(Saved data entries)
○ ○ ○ ○ ○

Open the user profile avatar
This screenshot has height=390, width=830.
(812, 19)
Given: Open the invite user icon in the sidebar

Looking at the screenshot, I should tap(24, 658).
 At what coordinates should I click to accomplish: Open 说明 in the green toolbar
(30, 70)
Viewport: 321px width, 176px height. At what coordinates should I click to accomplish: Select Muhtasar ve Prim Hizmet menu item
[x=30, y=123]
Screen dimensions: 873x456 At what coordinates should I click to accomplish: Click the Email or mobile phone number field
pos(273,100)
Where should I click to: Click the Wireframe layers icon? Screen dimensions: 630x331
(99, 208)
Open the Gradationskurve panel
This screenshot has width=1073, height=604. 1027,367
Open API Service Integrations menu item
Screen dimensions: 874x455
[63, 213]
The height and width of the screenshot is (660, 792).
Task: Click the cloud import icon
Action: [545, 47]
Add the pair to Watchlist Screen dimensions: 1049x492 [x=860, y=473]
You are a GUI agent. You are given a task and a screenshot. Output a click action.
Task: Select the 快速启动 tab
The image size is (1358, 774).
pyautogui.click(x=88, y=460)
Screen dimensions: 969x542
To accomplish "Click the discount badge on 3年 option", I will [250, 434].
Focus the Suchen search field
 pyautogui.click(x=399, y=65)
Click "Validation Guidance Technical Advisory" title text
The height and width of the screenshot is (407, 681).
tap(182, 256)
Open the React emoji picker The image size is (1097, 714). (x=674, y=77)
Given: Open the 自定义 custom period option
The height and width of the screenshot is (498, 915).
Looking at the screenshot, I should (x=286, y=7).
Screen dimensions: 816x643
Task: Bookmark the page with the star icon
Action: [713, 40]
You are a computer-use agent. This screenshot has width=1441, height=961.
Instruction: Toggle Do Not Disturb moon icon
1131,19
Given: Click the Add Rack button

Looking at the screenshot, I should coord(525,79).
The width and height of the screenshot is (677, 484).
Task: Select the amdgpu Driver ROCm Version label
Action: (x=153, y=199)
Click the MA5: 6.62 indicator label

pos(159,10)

○ ○ ○ ○ ○

### WORK INSTRUCTIONS
The word "option" may appear in several lines of the data; copy every line where it does.

### WORKED SOLUTION
To accomplish "Click the discount badge on 3年 option", I will [250, 434].
Given: Open the 自定义 custom period option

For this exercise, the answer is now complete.